* _About this task_: The records below hold a stretch from the line with "Task: Click the 'Here" through the line with "You are a computer-use agent. Viewport: 1568px"; return exactly those lines, ends included, and nothing more.

Collected data
########

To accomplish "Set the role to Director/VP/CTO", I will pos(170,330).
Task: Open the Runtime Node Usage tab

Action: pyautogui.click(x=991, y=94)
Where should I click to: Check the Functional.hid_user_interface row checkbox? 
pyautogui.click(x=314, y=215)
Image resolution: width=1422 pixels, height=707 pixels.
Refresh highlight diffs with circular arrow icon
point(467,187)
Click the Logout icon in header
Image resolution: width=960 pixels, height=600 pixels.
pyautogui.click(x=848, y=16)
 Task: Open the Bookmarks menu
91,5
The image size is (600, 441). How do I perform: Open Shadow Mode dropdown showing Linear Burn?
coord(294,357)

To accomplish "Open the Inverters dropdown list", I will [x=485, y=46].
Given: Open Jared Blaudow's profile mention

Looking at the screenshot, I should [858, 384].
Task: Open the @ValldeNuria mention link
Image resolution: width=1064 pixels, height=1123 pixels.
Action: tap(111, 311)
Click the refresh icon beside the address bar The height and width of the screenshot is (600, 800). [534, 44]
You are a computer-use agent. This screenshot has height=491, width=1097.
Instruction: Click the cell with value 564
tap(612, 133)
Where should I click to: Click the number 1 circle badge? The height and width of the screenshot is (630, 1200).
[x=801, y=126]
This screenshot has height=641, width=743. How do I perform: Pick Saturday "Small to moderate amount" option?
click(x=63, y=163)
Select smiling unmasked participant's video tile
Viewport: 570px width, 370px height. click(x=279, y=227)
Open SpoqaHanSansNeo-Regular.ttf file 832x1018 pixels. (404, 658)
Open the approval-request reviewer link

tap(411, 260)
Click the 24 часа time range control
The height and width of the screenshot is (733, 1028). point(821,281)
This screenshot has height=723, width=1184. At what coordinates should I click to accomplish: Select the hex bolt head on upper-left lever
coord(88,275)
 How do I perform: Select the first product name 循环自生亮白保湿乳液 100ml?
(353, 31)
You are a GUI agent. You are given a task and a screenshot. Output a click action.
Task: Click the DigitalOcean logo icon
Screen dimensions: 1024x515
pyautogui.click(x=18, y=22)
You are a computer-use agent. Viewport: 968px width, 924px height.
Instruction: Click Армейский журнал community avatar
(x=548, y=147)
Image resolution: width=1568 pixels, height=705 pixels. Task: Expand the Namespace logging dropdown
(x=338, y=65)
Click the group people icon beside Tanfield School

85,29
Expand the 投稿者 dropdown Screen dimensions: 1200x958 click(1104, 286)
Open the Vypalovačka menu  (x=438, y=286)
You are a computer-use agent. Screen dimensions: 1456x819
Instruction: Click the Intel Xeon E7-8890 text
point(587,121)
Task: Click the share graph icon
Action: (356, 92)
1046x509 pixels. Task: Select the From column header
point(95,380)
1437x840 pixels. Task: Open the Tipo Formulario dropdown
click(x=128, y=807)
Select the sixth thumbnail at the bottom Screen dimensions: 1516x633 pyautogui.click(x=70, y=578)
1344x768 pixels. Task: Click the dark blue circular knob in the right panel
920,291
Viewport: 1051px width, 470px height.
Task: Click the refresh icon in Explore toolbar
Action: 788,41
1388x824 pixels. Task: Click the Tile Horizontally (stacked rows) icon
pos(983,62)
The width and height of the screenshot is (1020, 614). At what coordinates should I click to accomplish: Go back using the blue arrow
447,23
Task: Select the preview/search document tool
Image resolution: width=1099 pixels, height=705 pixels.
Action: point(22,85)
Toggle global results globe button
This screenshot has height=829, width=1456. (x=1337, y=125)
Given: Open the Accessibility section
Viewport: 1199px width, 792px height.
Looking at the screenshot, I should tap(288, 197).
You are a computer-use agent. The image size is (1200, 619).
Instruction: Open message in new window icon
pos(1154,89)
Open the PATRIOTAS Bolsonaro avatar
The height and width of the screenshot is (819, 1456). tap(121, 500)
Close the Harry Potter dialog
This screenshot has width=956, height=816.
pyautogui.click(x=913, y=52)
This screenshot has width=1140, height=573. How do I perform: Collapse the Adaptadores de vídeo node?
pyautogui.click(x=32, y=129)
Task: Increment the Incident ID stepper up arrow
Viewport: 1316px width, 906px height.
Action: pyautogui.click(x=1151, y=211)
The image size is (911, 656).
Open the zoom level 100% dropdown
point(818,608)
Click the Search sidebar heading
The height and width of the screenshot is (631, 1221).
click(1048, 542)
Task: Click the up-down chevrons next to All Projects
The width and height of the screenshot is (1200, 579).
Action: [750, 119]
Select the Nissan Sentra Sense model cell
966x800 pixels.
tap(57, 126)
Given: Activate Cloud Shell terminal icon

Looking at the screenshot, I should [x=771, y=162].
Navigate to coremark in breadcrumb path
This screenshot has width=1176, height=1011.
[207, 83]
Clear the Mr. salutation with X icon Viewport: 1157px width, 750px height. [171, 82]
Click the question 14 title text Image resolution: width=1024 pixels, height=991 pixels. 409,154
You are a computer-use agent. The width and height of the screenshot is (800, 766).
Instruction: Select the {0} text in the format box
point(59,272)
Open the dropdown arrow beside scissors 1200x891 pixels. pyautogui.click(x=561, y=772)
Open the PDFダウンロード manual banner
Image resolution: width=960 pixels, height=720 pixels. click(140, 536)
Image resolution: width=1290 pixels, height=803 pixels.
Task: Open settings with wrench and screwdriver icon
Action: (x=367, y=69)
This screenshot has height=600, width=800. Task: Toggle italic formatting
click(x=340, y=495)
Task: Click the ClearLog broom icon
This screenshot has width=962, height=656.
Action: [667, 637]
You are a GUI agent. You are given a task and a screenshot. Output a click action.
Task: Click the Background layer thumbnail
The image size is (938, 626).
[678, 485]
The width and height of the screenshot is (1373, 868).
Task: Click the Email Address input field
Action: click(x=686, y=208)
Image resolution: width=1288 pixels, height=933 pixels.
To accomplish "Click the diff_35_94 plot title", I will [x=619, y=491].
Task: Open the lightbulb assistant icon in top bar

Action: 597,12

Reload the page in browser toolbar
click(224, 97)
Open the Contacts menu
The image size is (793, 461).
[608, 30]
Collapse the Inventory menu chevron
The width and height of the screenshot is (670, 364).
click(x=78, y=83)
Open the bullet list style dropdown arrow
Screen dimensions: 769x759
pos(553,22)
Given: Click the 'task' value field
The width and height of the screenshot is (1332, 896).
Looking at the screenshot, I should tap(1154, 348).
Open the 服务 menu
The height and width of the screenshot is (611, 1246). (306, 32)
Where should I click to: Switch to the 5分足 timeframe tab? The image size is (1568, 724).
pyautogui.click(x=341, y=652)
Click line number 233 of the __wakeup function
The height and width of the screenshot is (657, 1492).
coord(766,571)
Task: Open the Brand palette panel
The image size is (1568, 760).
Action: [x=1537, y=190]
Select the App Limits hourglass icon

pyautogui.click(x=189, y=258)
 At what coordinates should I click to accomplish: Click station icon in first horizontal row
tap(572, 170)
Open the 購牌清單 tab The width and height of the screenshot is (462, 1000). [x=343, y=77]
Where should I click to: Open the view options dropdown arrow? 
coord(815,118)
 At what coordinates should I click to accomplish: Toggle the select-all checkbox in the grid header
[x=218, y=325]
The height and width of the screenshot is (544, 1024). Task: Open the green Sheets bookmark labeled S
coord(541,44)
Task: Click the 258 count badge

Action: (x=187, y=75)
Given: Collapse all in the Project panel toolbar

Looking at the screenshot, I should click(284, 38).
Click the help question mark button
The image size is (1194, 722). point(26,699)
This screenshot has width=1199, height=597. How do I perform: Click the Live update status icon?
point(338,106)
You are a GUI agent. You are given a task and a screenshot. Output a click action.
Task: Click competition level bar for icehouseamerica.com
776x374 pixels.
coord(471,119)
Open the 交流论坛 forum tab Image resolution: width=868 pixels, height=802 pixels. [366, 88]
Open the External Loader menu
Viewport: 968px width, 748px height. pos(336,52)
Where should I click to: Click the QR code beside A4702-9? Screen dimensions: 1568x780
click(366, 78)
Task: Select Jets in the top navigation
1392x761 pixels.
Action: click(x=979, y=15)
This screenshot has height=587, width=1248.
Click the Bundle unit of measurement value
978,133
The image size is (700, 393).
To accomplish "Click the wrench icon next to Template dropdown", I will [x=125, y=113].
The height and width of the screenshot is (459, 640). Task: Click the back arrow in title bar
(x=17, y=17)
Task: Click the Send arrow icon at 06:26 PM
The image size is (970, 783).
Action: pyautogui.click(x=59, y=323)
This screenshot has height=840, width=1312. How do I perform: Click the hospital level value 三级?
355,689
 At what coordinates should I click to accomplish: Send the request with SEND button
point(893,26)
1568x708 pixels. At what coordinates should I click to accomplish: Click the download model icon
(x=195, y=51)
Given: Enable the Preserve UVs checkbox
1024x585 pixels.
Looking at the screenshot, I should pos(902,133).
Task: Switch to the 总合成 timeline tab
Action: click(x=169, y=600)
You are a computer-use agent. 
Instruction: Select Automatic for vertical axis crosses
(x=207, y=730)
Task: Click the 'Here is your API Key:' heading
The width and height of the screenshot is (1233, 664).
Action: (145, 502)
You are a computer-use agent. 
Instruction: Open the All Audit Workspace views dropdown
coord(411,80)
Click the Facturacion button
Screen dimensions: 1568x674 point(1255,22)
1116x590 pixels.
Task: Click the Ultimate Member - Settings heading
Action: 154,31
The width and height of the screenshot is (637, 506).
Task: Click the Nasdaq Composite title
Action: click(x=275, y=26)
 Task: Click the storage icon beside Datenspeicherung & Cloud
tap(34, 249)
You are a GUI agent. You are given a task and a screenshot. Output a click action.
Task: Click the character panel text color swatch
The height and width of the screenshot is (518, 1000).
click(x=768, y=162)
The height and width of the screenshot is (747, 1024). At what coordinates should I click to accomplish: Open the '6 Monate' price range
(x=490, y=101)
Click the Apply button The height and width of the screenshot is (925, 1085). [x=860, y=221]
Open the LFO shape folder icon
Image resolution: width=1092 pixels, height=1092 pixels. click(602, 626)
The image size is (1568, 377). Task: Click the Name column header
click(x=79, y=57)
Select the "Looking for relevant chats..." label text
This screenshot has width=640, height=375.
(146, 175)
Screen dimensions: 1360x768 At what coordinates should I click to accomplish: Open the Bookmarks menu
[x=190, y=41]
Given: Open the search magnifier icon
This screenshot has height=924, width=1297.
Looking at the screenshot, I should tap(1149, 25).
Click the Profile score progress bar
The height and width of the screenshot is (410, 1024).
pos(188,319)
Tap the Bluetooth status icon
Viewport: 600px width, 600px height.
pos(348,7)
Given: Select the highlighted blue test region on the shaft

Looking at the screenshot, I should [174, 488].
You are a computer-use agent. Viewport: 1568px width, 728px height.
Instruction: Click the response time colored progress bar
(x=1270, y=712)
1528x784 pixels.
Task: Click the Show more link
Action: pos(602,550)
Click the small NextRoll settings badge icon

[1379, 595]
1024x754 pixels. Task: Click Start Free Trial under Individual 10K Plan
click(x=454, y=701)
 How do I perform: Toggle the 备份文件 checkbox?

########

* _Solution for this problem_:
Task: Click the 'Here is your API Key:' heading
The width and height of the screenshot is (1233, 664).
Action: (145, 502)
You are a computer-use agent. 
Instruction: Open the All Audit Workspace views dropdown
coord(411,80)
Click the Facturacion button
Screen dimensions: 1568x674 point(1255,22)
1116x590 pixels.
Task: Click the Ultimate Member - Settings heading
Action: 154,31
The width and height of the screenshot is (637, 506).
Task: Click the Nasdaq Composite title
Action: click(x=275, y=26)
 Task: Click the storage icon beside Datenspeicherung & Cloud
tap(34, 249)
You are a GUI agent. You are given a task and a screenshot. Output a click action.
Task: Click the character panel text color swatch
The height and width of the screenshot is (518, 1000).
click(x=768, y=162)
The height and width of the screenshot is (747, 1024). At what coordinates should I click to accomplish: Open the '6 Monate' price range
(x=490, y=101)
Click the Apply button The height and width of the screenshot is (925, 1085). [x=860, y=221]
Open the LFO shape folder icon
Image resolution: width=1092 pixels, height=1092 pixels. click(602, 626)
The image size is (1568, 377). Task: Click the Name column header
click(x=79, y=57)
Select the "Looking for relevant chats..." label text
This screenshot has width=640, height=375.
(146, 175)
Screen dimensions: 1360x768 At what coordinates should I click to accomplish: Open the Bookmarks menu
[x=190, y=41]
Given: Open the search magnifier icon
This screenshot has height=924, width=1297.
Looking at the screenshot, I should tap(1149, 25).
Click the Profile score progress bar
The height and width of the screenshot is (410, 1024).
pos(188,319)
Tap the Bluetooth status icon
Viewport: 600px width, 600px height.
pos(348,7)
Given: Select the highlighted blue test region on the shaft

Looking at the screenshot, I should [174, 488].
You are a computer-use agent. Viewport: 1568px width, 728px height.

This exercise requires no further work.